霍乱弧菌荧光PCR检测试剂盒使用说明书

【资料简介】

 一、外标准模板DNA的制备

注：如果不需要自己制作浓度的标准曲线，此步可省略。如果不使用外标准模板，只能使用根据经验值得到的标准曲线方程。

1、 挑取单个阳性菌落，如569B、El Tor N16961、O139 MO45等（注意：本产品A型需用O1霍乱弧菌做阳性对照、B型需用O139霍乱弧菌做阳性对照）于LB 液体培养基中，在37℃摇床培养10 小时，然后显微镜下计算细菌的浓度。注意：由于所有阳性霍乱弧菌都有传染性，所以本公司不提供，需要用户自备。

2、 用自选方法抽提培养的阳性对照细菌的基因组DNA。注意：提取阳性细菌的方法应该与提取样品细菌的方法相同。

3、 用紫外分光光度计测定纯化所得阳性菌DNA的浓度和纯度，并计算出DNA量跟阳性细菌数的对应关系，即1 ug 阳性菌DNA对应多少阳性细菌。
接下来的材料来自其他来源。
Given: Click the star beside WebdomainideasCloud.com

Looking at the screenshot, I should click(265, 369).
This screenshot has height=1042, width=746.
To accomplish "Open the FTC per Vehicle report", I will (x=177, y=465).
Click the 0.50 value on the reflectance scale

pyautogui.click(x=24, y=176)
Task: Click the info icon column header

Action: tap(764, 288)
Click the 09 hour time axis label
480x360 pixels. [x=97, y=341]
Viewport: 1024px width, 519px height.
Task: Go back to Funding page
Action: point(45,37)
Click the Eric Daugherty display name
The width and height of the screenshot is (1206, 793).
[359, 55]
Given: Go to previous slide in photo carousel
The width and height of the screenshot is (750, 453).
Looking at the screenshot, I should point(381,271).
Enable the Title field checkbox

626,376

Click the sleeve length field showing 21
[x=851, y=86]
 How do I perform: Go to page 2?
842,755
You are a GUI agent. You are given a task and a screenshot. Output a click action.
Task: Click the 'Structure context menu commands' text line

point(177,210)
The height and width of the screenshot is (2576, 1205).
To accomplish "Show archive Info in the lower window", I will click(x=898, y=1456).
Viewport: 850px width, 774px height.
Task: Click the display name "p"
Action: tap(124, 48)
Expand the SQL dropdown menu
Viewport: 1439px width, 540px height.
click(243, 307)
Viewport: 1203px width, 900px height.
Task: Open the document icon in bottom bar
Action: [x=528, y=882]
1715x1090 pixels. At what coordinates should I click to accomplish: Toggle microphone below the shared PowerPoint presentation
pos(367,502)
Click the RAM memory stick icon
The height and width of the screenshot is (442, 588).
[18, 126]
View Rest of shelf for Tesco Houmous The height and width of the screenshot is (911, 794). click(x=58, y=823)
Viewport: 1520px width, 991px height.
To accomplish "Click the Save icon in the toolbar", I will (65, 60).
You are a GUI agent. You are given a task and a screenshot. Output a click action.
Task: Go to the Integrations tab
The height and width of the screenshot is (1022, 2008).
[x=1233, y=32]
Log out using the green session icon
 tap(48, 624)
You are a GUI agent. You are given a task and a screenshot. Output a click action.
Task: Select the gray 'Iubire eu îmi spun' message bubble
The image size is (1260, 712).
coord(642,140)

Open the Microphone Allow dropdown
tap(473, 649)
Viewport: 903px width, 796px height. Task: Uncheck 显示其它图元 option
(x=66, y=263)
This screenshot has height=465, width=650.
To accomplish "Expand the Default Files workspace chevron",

4、 将纯化的阳性菌DNA 用超纯水用10倍系列稀释法稀释成到7个浓度梯度（相当于10¹-10⁷ cfu/mL），充分混匀后放冰上待用。

 

二、样品DNA的制备

1、 用自选方法抽提样品细菌的基因组DNA。注意：使用的方法应该跟上步提取阳性菌的方法相同。

 

三、荧光定量PCR（20uL体系）

1、 样品管：在PCR管中加入下列成分：

成分	加入量
PCR MagicMix 2.0	10 uL
PCR级绿如蓝染料	1 uL
待检测样品DNA（自备）	X
O1专一性PCR引物对（仅本产品A型提供） 或 O139专一性PCR引物对（仅本产品B型提供）	2 uL
1×ROX染料 （自备、见注）	2 uL
补水到	20 uL

注：仅ABI7500、7700和7900仪器需要使用ROX作为对照，其他荧光PCR仪器（如iCycler IQ、MJ Option、MJ Chromo4、MX3000、MX4000、RotorGene 3000、RotorGene 6000和LightCycler480）不需要使用ROX作对照。

2、 阴性对照共两管：一管用非霍乱弧菌的基因组DNA作为模板（可用实验室常用的BL21或DH5a大肠杆菌的基因组DNA）；另一管用水作为模板。两个阴性对照可以检验PCR反应的特异性。

3、 外标准反应共七管：用上步制备的7个浓度梯度的阳性菌DNA分别作为7个荧光PCR反应的模板。

 

四、荧光PCR反应参数：

过程	温度	时间	其他要求
预变性	95℃	3 分钟
PCR反应一 （10个循环）	95℃	10 s
	58℃	20 s	每次循环温度降低1℃
	72℃	15 s
PCR反应二 （40个循环）	95℃	10 s
	55℃	20 s	在此步收集反应的荧光数据，所选择波长见注。
	72℃	15 s

 

注：本产品所用荧光染料跟DNA结合时的zui大光吸收是500nm，zui大发射波长是530nm，不跟DNA结合时zui大吸收波长是471 nm，无发射。

 

五、数据处理

1、 用7个浓度的阳性菌标准样品所得的数据制作标准曲线，以细菌数的log为横轴，以荧光PCR反应的Ct值为纵轴。如果没有自己制作标准曲线，可以用本试剂的经验标准方程：Y＝－3.68lg（X）＋37.48， R2=0.99971。

通过样品DNA荧光PCR的Ct值反推出待测样品中的霍乱弧菌的数量：将样品DNA荧光PCR的Ct值作为Y值放入标准曲线方程式中即可计算出X（PCR体系中霍乱弧菌的数量）。